EXAMEN EN COMMISSION

Réunie le jeudi 14 novembre, sous la présidence de M. Jean Germain, secrétaire, la commission a procédé à l'examen du rapport de M. Éric Bocquet, rapporteur spécial, sur la mission « Solidarité, insertion et égalité des chances » (et articles 75 et 76).

M. Éric Bocquet, rapporteur spécial. - La mission « Solidarité, insertion et égalité des chances » constitue l'un des piliers budgétaires de notre système de solidarité nationale à l'égard des personnes les plus démunies, des personnes handicapées, des personnes sous tutelle ou encore des femmes victimes de violence. Elle est importante en termes budgétaires, puisqu'elle rassemble, pour 2014, plus de 13,4 milliards d'euros de crédits.

La mission est caractérisée par la prépondérance des dépenses d'intervention, qui représentent près de 90 % des dépenses de la mission. Parmi celles-ci, les dépenses contraintes de guichet sont très majoritaires : il s'agit notamment du revenu de solidarité active (RSA) pour sa partie « activité », de la protection juridique des majeurs, de la garantie de rémunération aux travailleurs handicapés et, surtout, de l'allocation aux adultes handicapés (AAH), qui représente à elle seule 8,4 milliards d'euros, soit plus de 62 % du total des crédits de la mission.

De façon générale, les dotations de la mission augmentent d'environ 3 % par rapport à la loi de finances pour 2013. Cependant, cette augmentation masque des réalités différentes. Certes les dépenses contraintes augmentent, sous l'effet des revalorisations annuelles du montant des prestations et de la progression normale du nombre des bénéficiaires. Mais les dépenses d'intervention pilotables diminuent tout comme les dépenses de fonctionnement et de personnel de l'administration.

Le premier programme est le programme 304 consacré à la lutte contre la pauvreté, en particulier à travers le RSA. Je rappelle que le RSA est pris en charge, pour sa partie socle, par les départements, et par l'Etat pour la partie « activité ». Ce « RSA activité », qui complète les revenus des travailleurs modestes, est financé par le fonds national des solidarités actives (FNSA) qui est alimenté par deux sources : une contribution additionnelle sur les revenus du patrimoine et de placement, et une subvention d'équilibre de l'Etat, portée par le programme 304.

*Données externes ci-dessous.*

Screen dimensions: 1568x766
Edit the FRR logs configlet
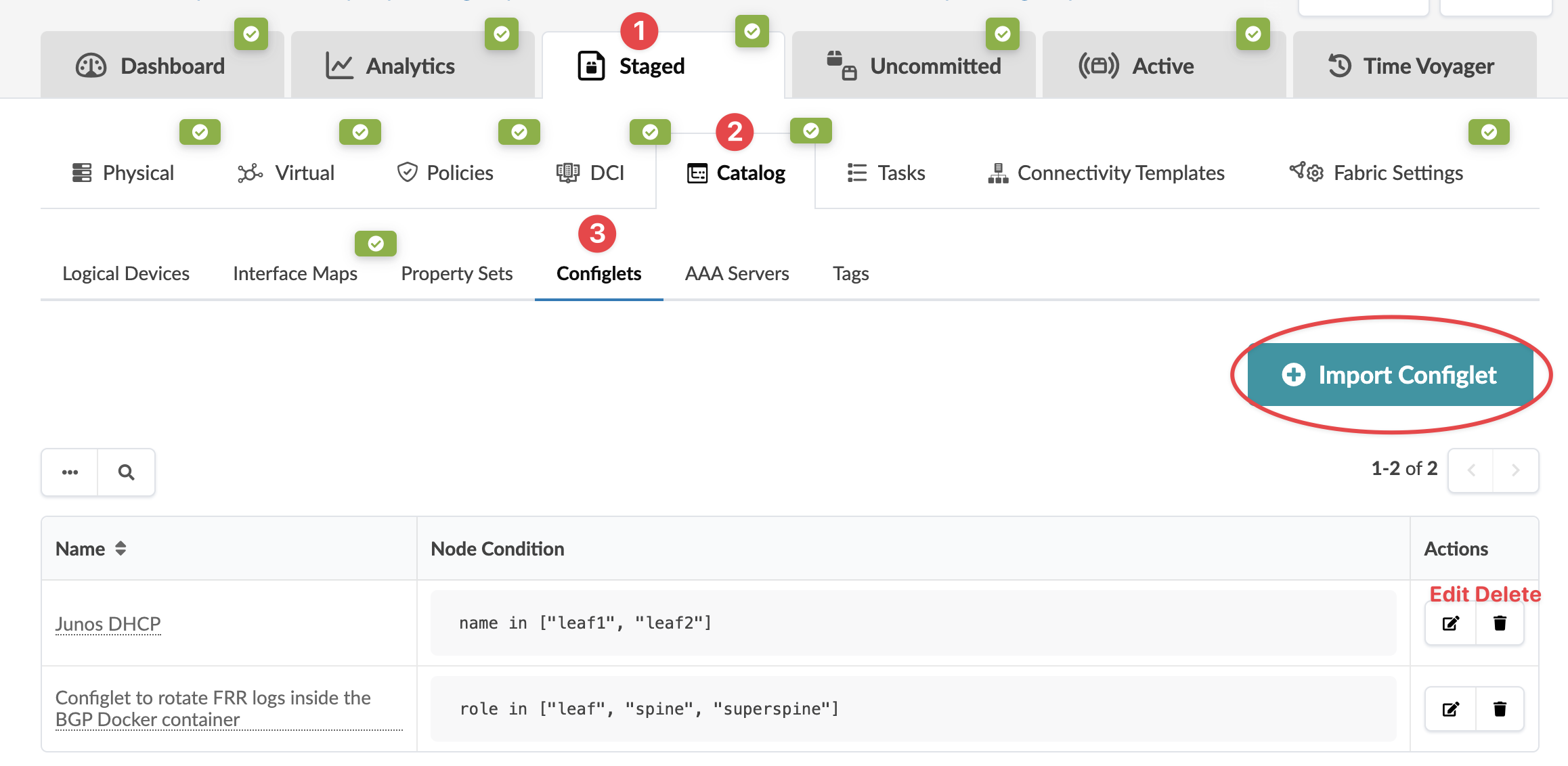click(1450, 709)
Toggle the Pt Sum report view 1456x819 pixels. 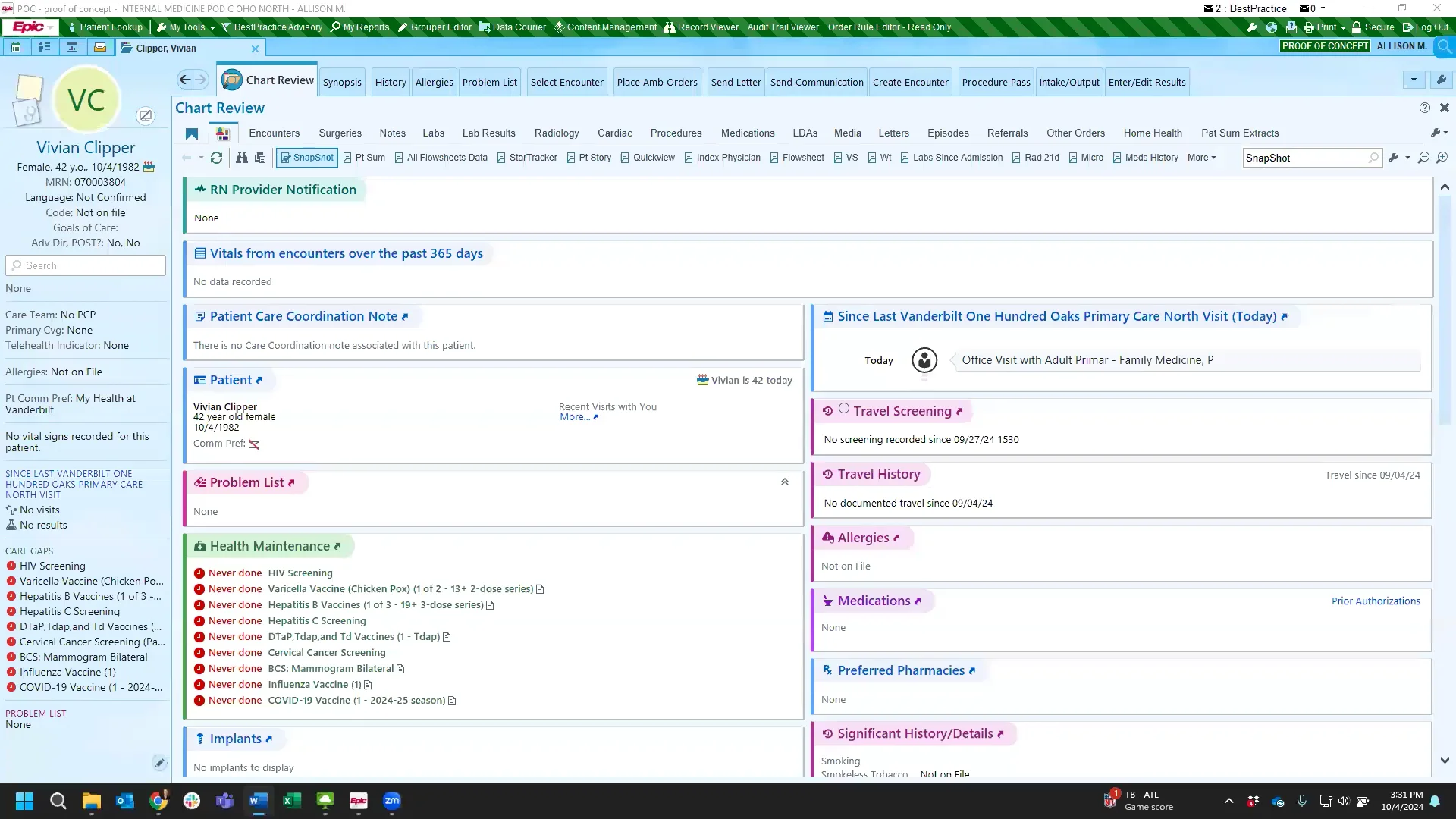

Dans le cadre du plan pluriannuel de lutte contre la pauvreté présenté en janvier de cette année par le Premier ministre, deux principales réformes ont été annoncées concernant le « RSA activité » : d'une part une réforme structurelle visant à mettre fin au phénomène du « non-recours », puisque deux tiers des personnes qui pourraient avoir droit au « RSA activité » n'en bénéficient pas, et d'autre part une revalorisation exceptionnelle de 10 % sur cinq ans du montant du RSA.

Je suis moi-même favorable à ces évolutions. Pour mettre fin au non-recours, il faut simplifier et même automatiser le « RSA activité », alors que son obtention nécessite aujourd'hui des démarches complexes. Notre collègue député Christophe Sirugue a rendu un rapport sur le sujet afin de fusionner « RSA activité » et prime pour l'emploi ; cela constitue une bonne base de travail, et il est impératif que la réforme soit engagée l'année prochaine.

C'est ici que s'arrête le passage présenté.